Thursday 13 September 2012

Marc Bolan and T.Rex, Light Of Love alternate take, 1974




Music obsessives like the Pop Archaeologist go nuts over unreleased material from our fave pop acts. A lot of the time, however, tracks remained unreleased for a reason - perhaps they were never finished, or judged to be substandard. Sometimes though, you hear an archive recording that makes you wonder if fate would have taken a different turn for the artist had it been released at the time.

By 1974, the career of Marc Bolan and his group T.Rex was severely on the wane. The group would never see the top ten again, and the latest album managed only three weeks in the charts. Zinc Alloy And The Hidden Riders Of Tomorrow was certainly full of interesting ideas, reflecting Marc's fascination with soul music (a whole year before Bowie's Young Americans), but its production was over ornate and many of the recordings smeared with coke-induced ponderousness.

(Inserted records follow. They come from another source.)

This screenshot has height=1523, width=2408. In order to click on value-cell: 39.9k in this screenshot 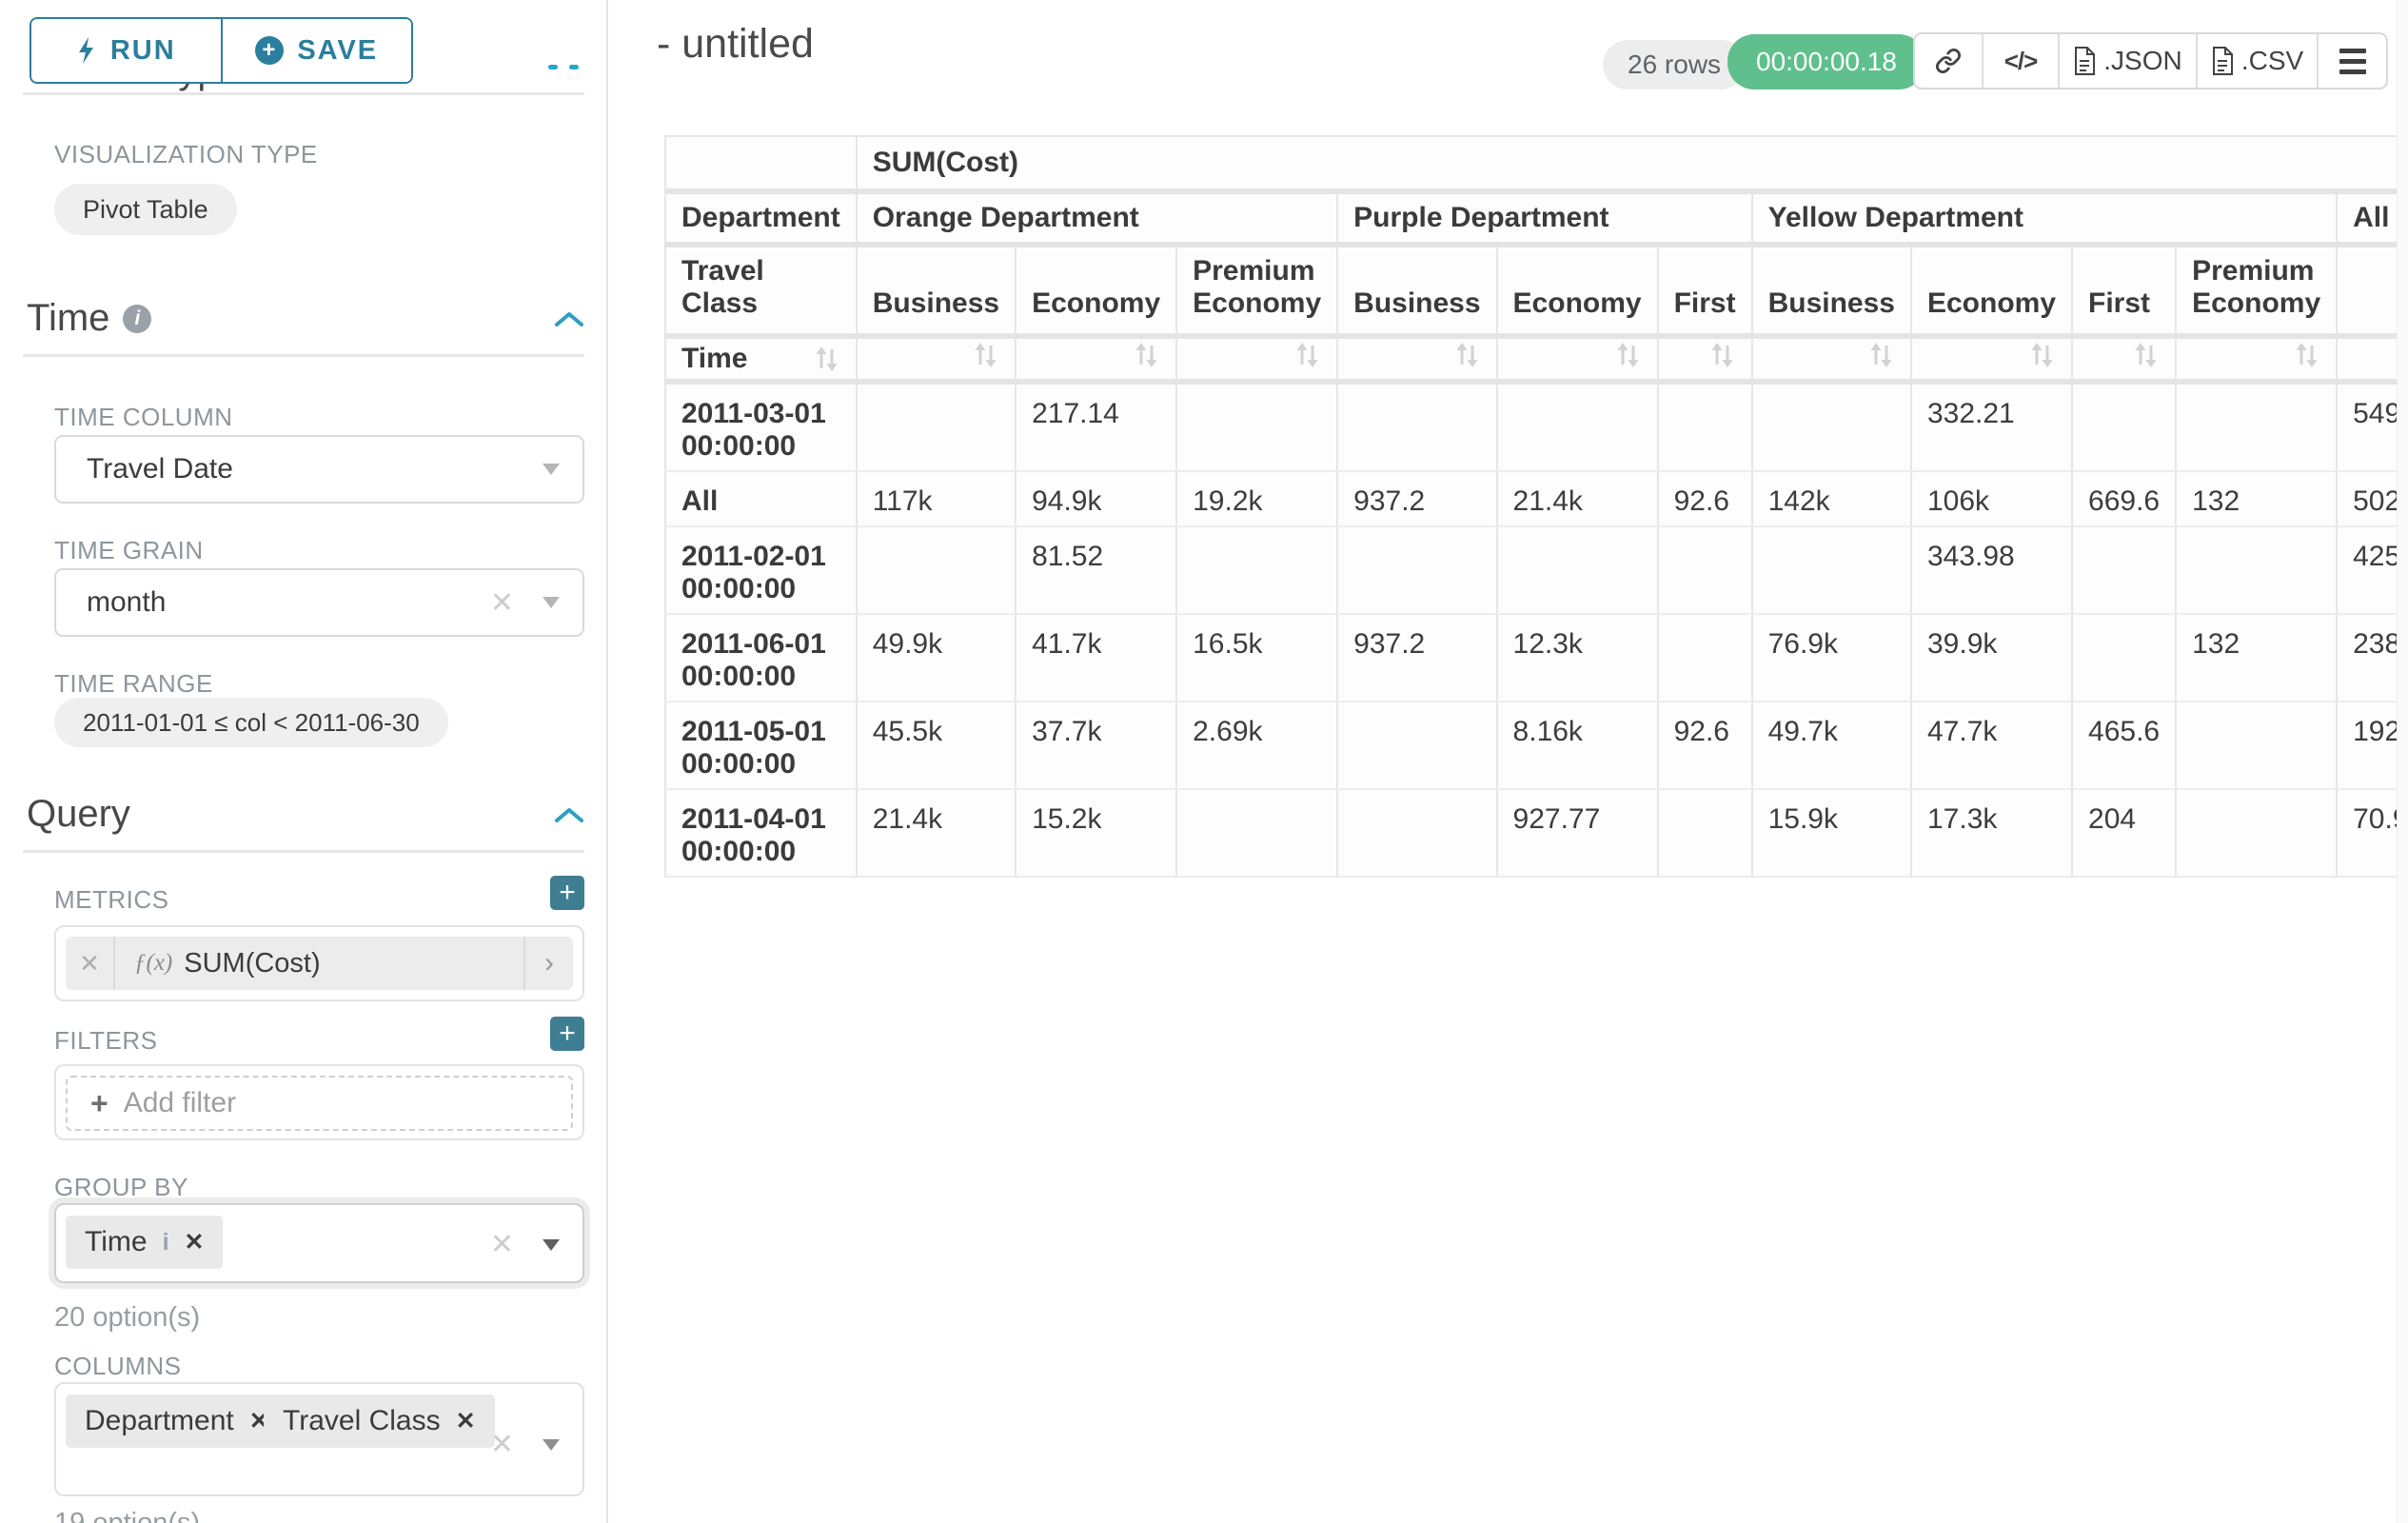, I will do `click(1992, 658)`.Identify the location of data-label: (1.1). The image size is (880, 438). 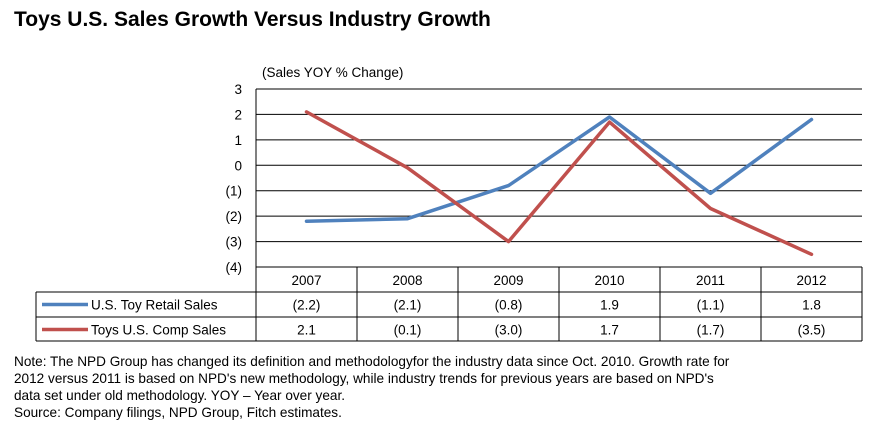
(711, 306).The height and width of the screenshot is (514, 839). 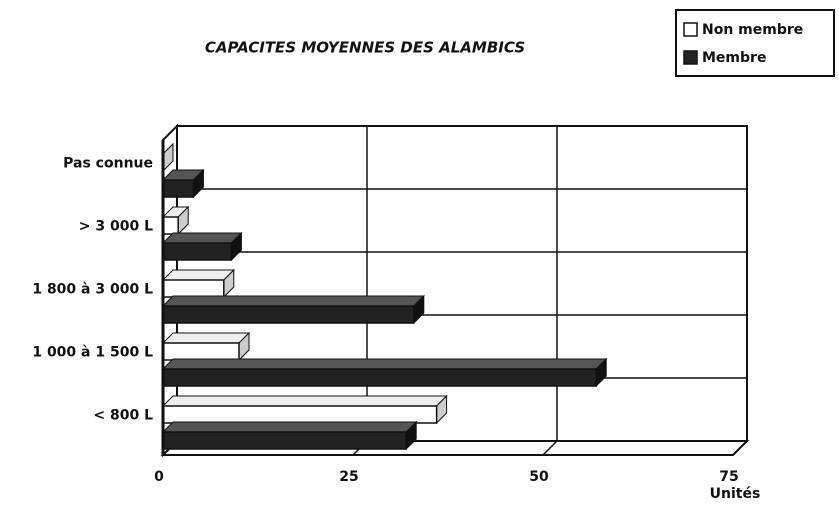 What do you see at coordinates (728, 477) in the screenshot?
I see `x-tick-label: 75` at bounding box center [728, 477].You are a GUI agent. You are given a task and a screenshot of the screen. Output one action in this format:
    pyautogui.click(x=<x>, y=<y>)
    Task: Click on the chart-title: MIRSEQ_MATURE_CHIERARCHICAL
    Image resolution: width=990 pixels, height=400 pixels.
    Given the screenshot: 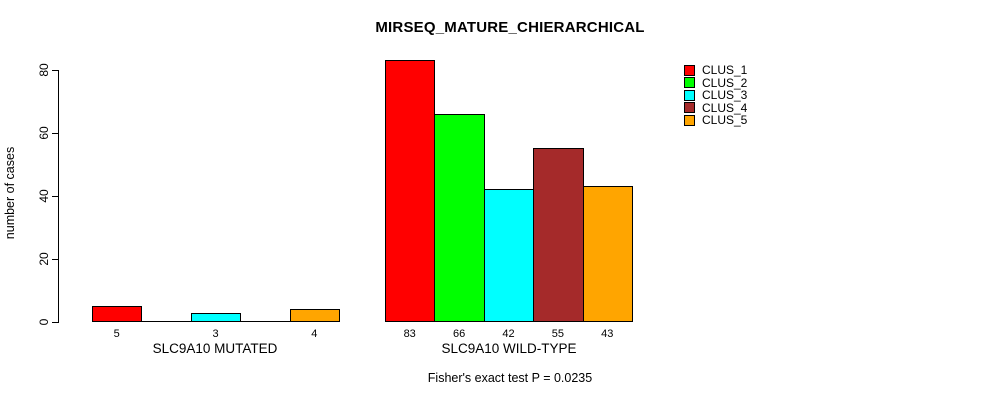 What is the action you would take?
    pyautogui.click(x=510, y=28)
    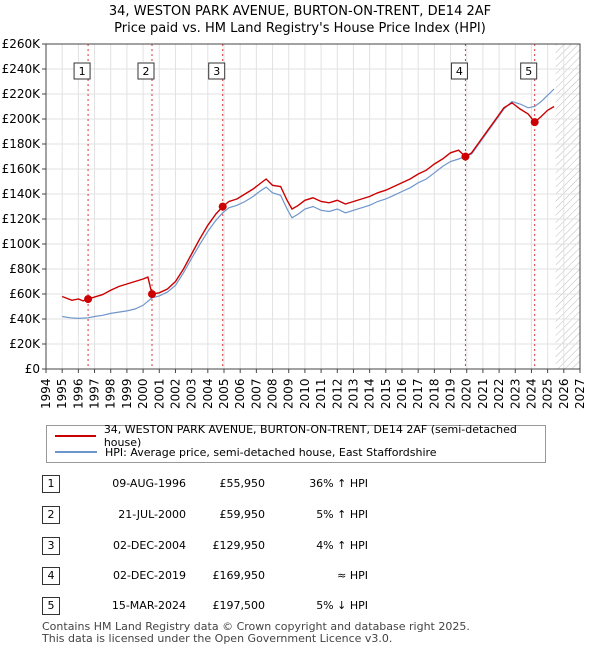 This screenshot has height=650, width=600. What do you see at coordinates (51, 484) in the screenshot?
I see `transaction-number: 1` at bounding box center [51, 484]. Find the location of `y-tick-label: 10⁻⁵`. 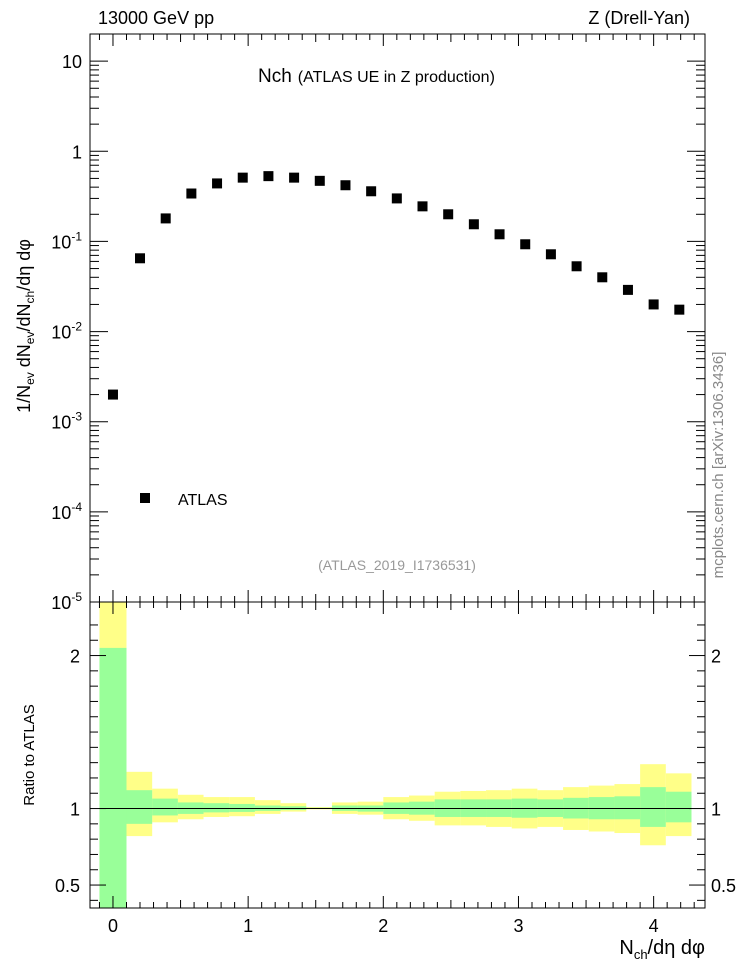

y-tick-label: 10⁻⁵ is located at coordinates (66, 602).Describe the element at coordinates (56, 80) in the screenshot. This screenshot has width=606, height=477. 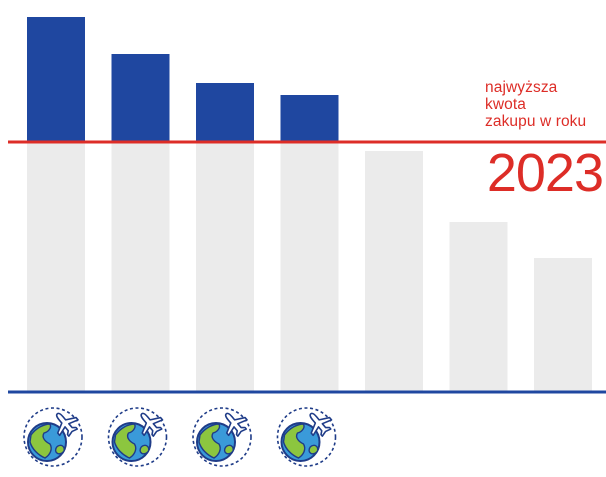
I see `bar-1-above-threshold` at that location.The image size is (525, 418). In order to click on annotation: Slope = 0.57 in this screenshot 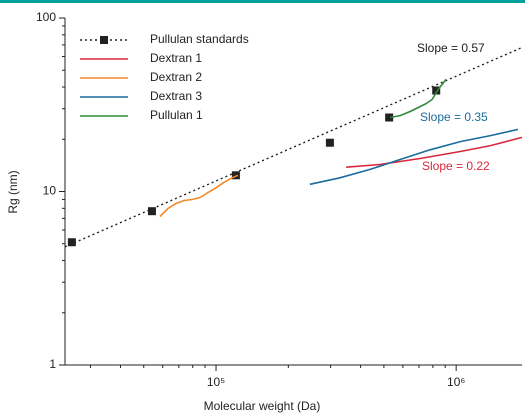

Bolan at this point had become increasingly confident that he could produce his own records, alienating long term producer Tony Visconti with whom he parted with acrimoniously, and his first post-Visconti 7" was the May 1974 single Light Of Love.



On this record, the increasingly baroque stylings of the group were banished, giving way to a much more lightweight feel, both sonically and lyrically. Poorly received in the UK, it made it to No. 22, and a release in the USA as part of a new deal with rcently established disco label Casablanca Records failed completely.

This period in Bolans career has gone through some critical appraisal over the years, helped in part by the flood of unreleased and alternate takes that have appeared on the market over the years, one of the most intruiging series of which was the release of alternate versions of each studio album released between 1972 and 77.

Light Of Love was the opening track of the 1975 LP Bolan's Zip Gun, his first studio LP to fail to reach the charts since 1968. The alternate version of this album, Precious Star, kicks off with a version of the song whose feel is quite different to the official release.



This recording is much more obviously disco than the released take - the slightly awkward drum track and hand claps of the original give way to a much sleeker pounding sound, echoed in the rythym guitar. In fact, in places it bears a remarkable resemblance to Blondie's Heart Of Glass, one of the biggest hits of 1979. Quite remarkable, given that in 1974, the dico sound was only just emerging.

'What might have been' is always a fun game to play, and it's hard not to with this recording.